### Recorded data
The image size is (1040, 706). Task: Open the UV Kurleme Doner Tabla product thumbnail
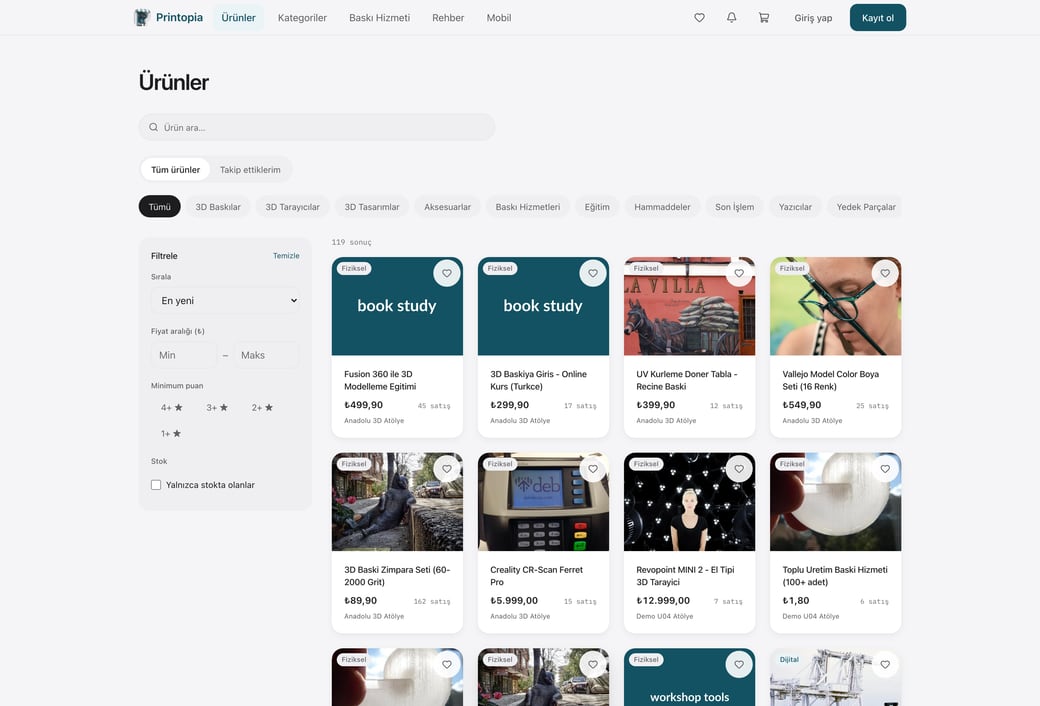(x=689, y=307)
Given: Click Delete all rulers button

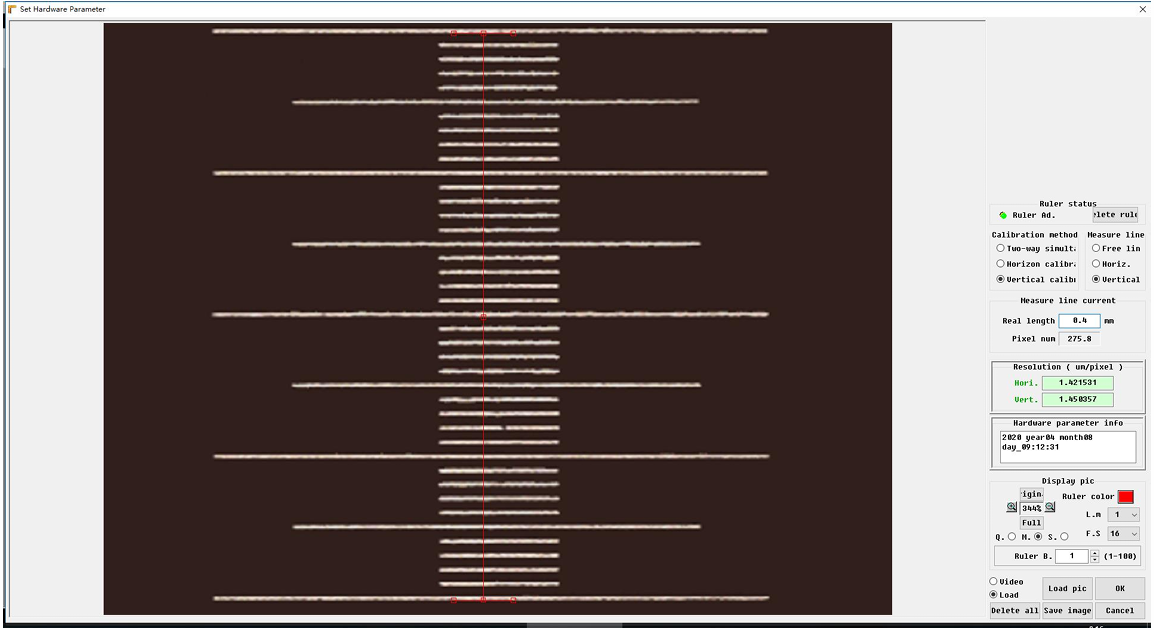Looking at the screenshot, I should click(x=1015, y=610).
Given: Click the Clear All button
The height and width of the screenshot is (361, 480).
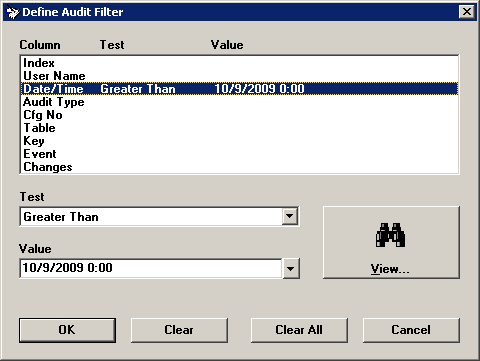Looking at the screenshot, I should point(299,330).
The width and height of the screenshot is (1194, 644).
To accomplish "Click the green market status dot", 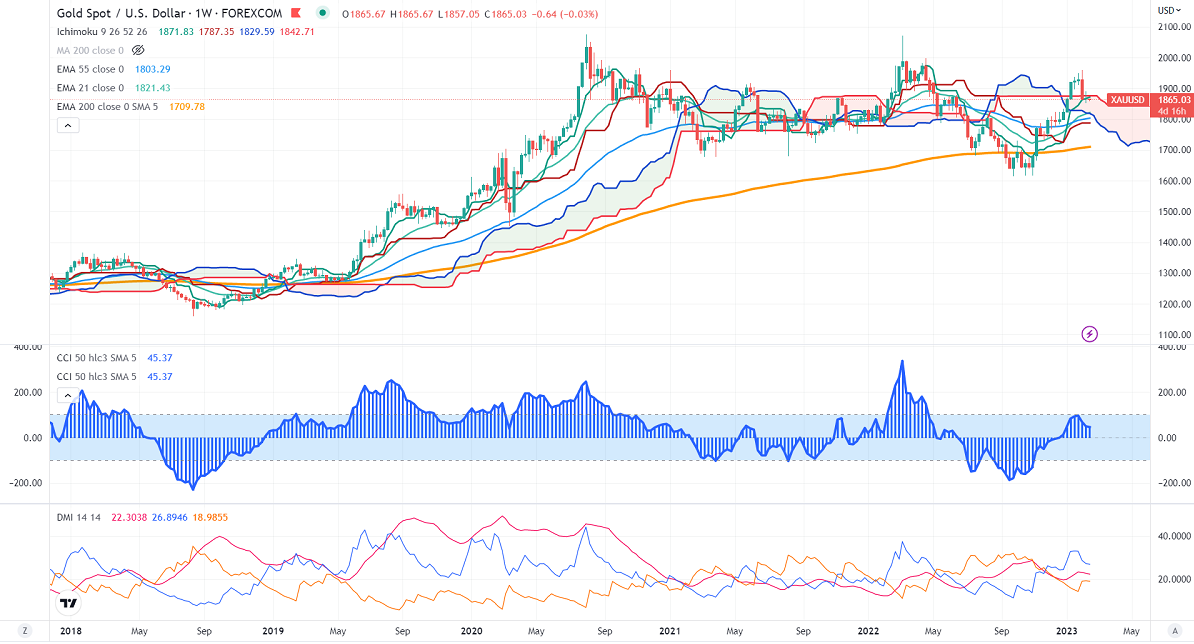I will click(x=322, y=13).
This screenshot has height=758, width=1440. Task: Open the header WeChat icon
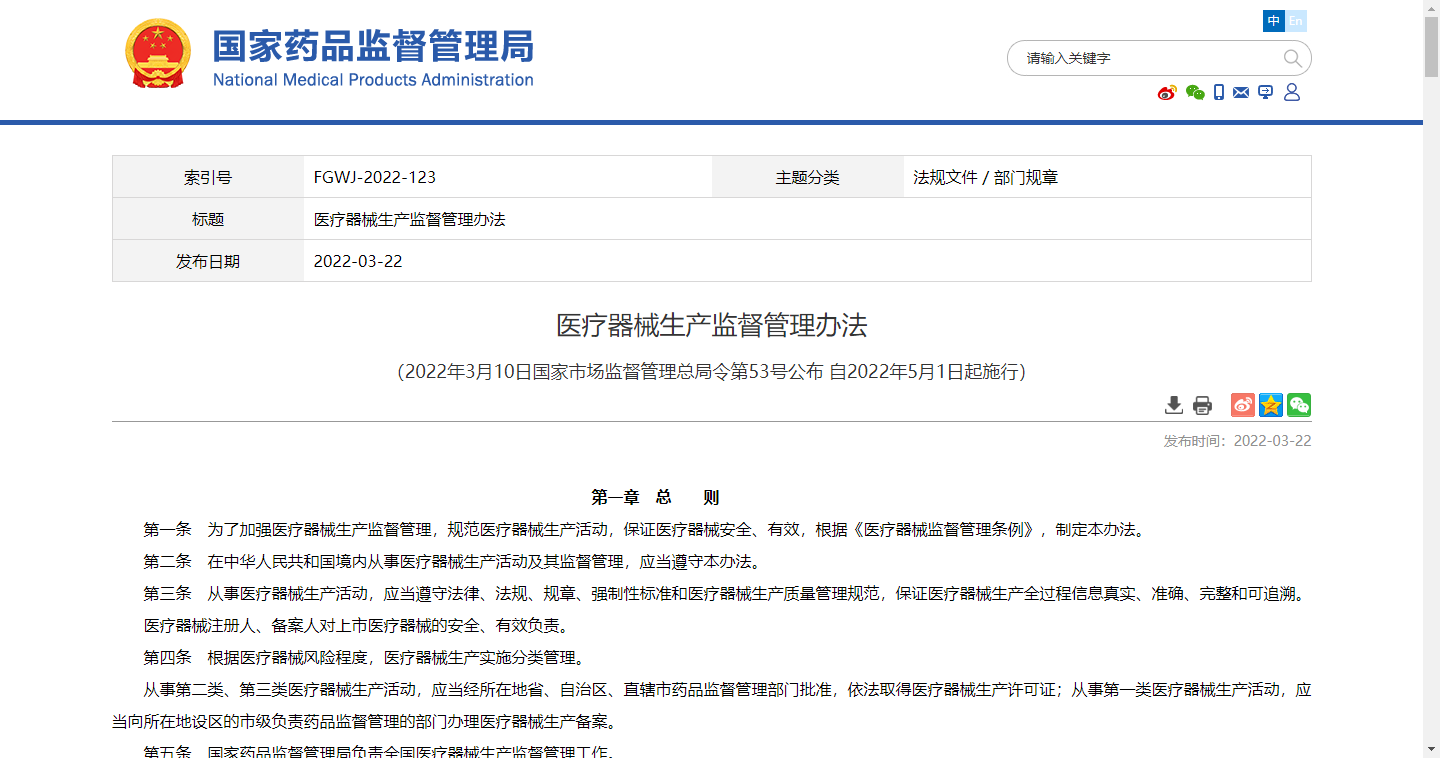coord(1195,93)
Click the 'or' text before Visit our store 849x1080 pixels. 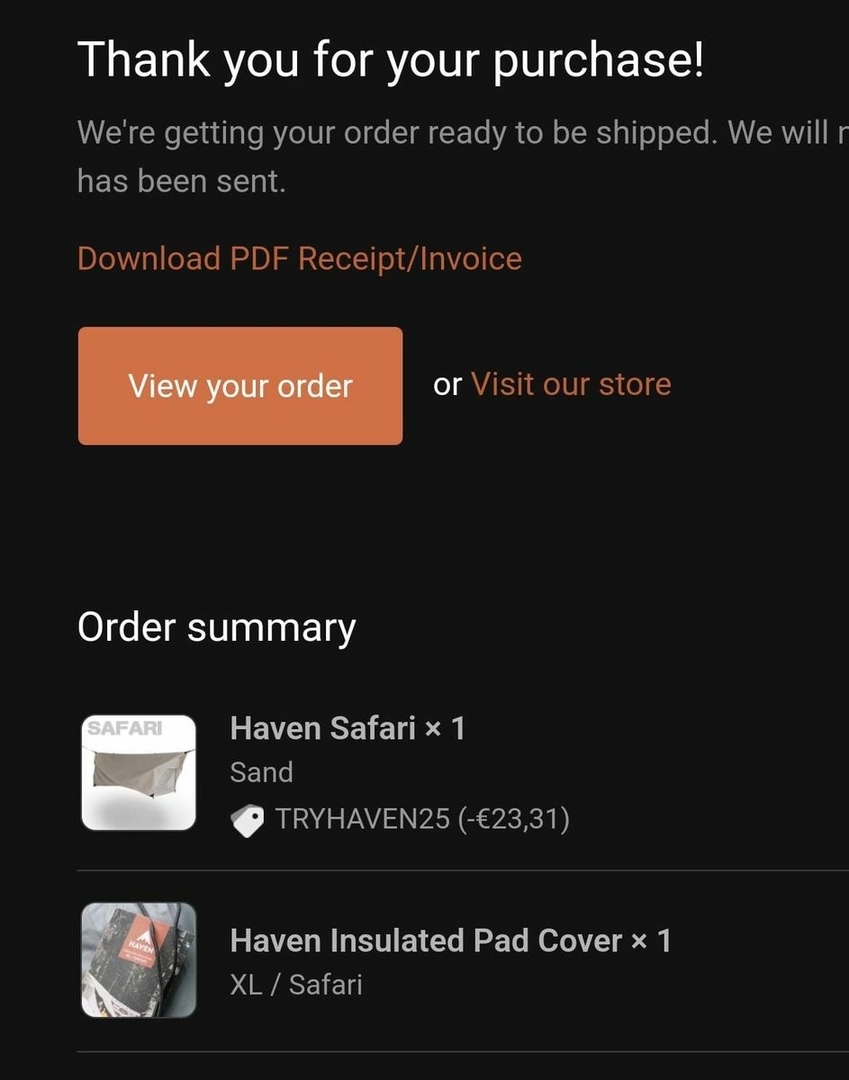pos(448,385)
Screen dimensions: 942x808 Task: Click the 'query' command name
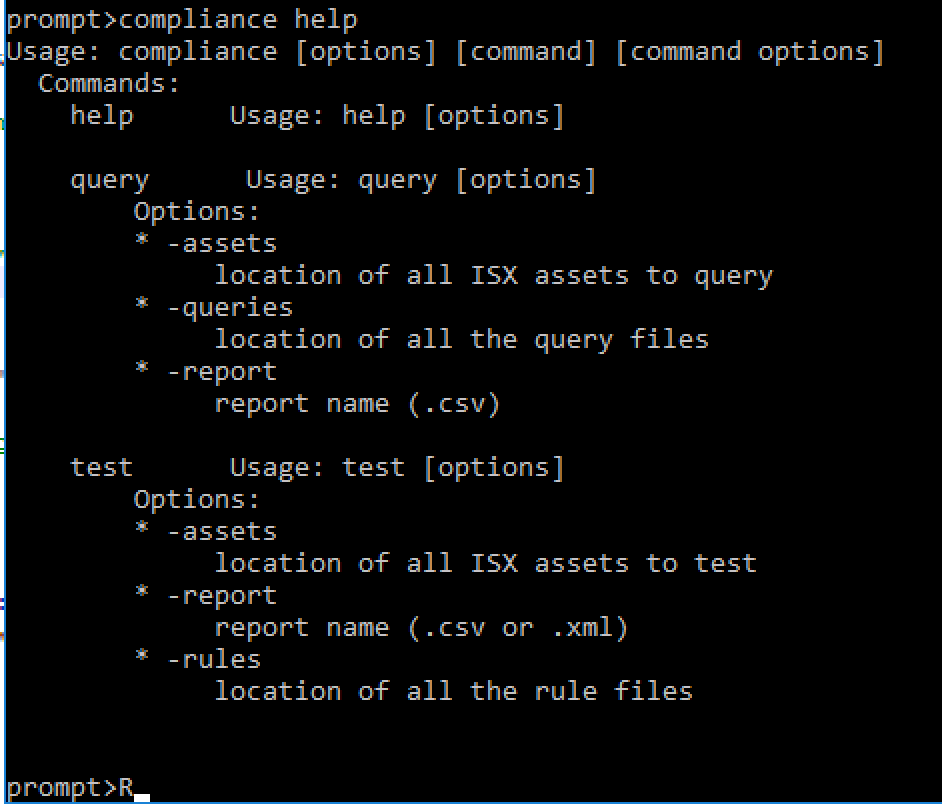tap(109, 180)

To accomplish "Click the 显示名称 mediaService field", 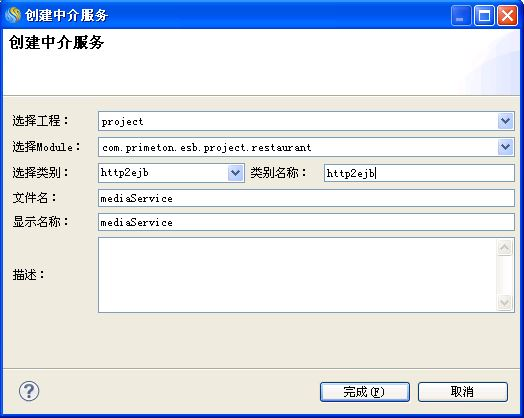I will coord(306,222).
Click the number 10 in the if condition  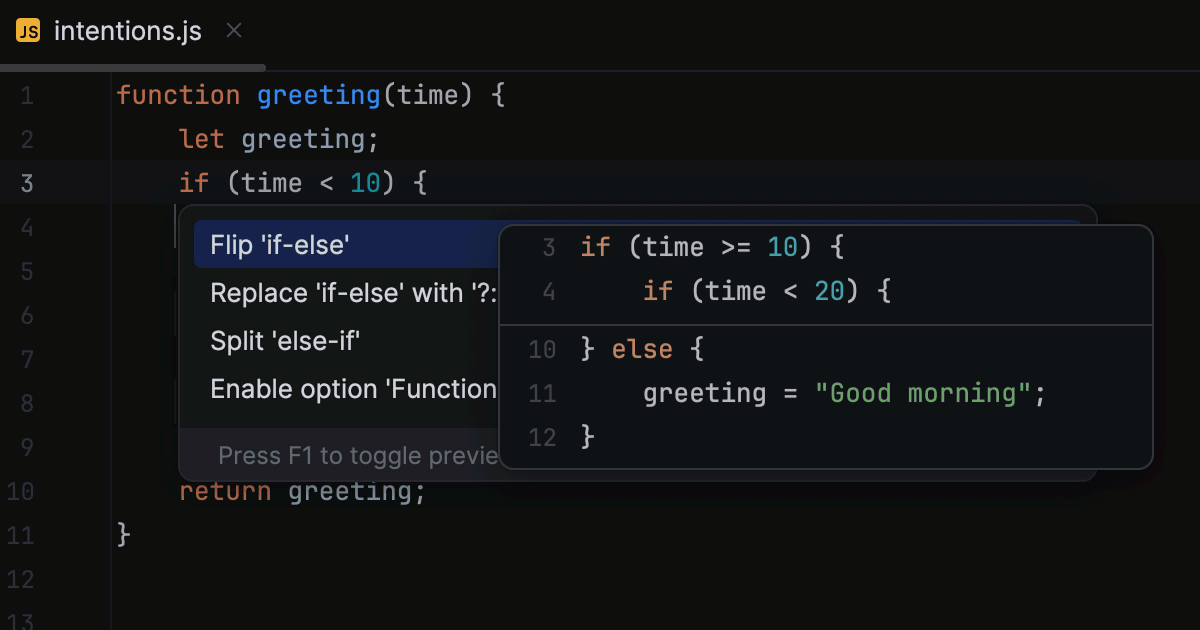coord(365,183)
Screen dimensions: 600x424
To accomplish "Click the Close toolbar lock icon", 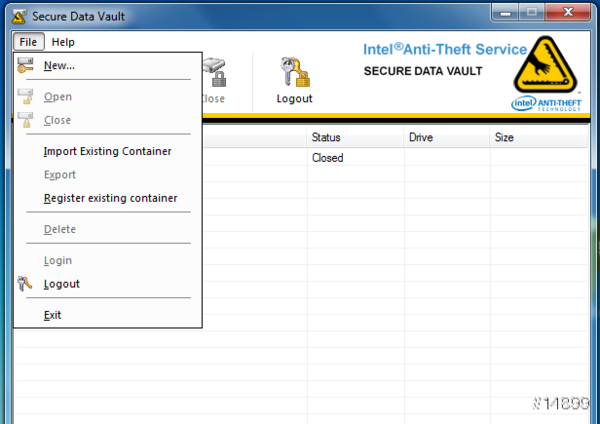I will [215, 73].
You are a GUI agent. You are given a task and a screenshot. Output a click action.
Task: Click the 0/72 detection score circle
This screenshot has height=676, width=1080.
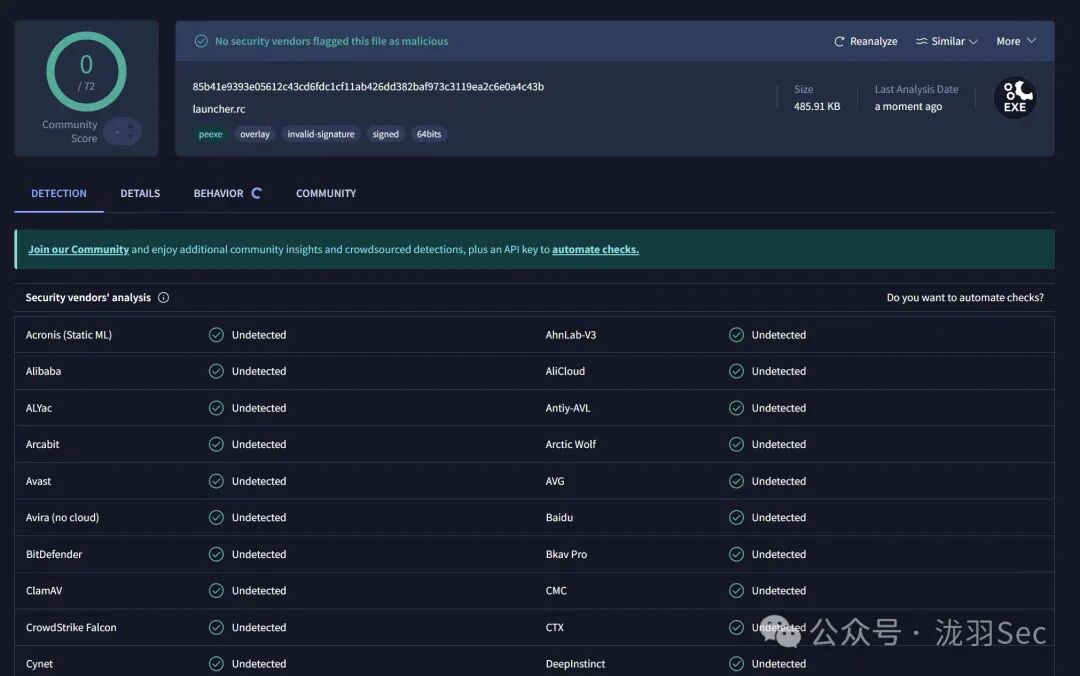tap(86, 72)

### Your assignment
Print, exactly as written, the lines from the one containing "You are a GUI" to the end of the material, both ends included, and nothing else; no pictures.

### Response for this exercise
You are a GUI agent. You are given a task and a screenshot. Output a click action.
Task: Click the 0/72 detection score circle
This screenshot has height=676, width=1080.
tap(86, 72)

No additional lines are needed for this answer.